PROBLEM REQUIREMENTS —
Rewrite all the entries below with "GUI agent" changed to "interface assistant" and everything else left as it is. Omit the pictures from your answer.

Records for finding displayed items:
++++++++++++++++++++
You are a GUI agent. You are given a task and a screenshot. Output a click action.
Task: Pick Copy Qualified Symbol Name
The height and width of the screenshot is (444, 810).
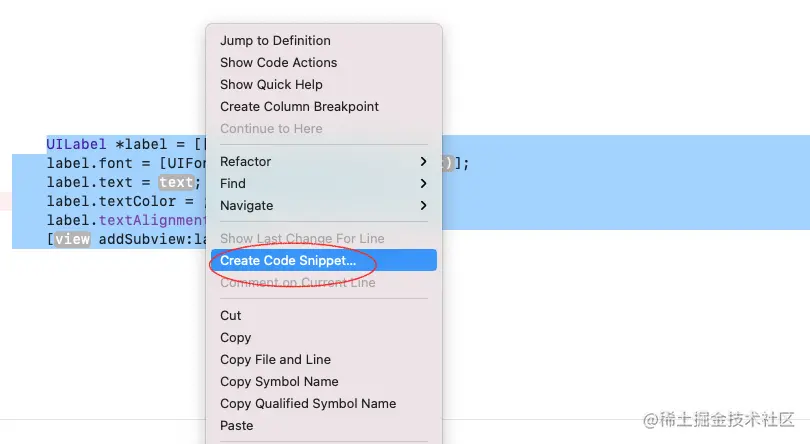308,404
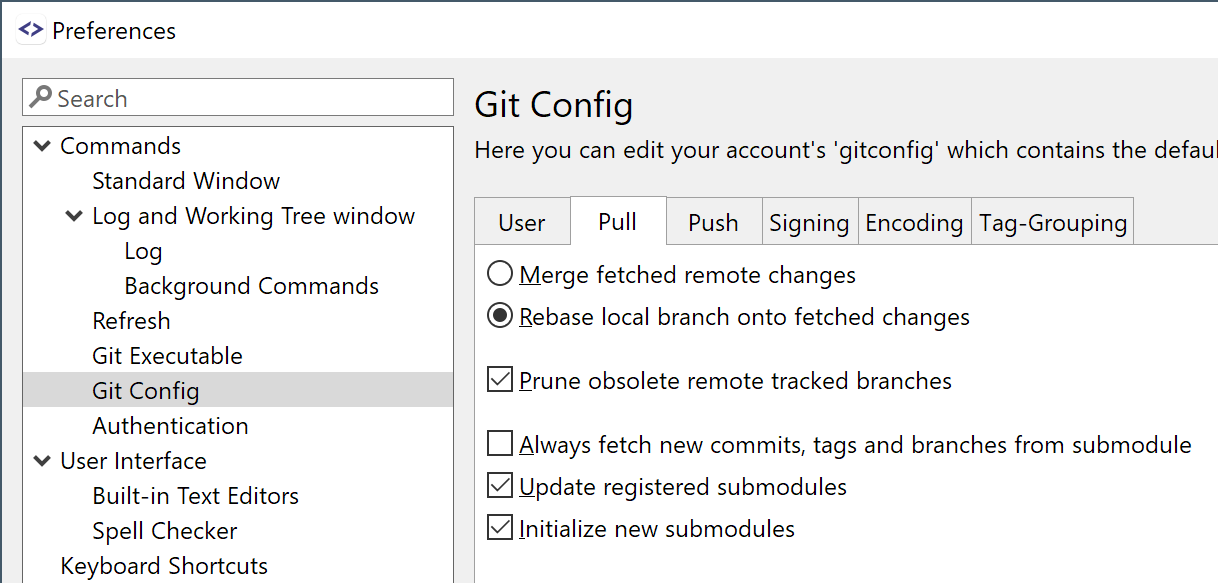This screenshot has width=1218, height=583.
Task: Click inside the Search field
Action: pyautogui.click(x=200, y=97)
++++++++++++++++++++
RESPONSE TO THE TASK —
You are a interface assistant. You are given a task and a screenshot. Output a click action.
Task: Pick Copy Qualified Symbol Name
The height and width of the screenshot is (444, 810).
308,404
This screenshot has width=1218, height=583.
Task: Click inside the Search field
Action: pyautogui.click(x=200, y=97)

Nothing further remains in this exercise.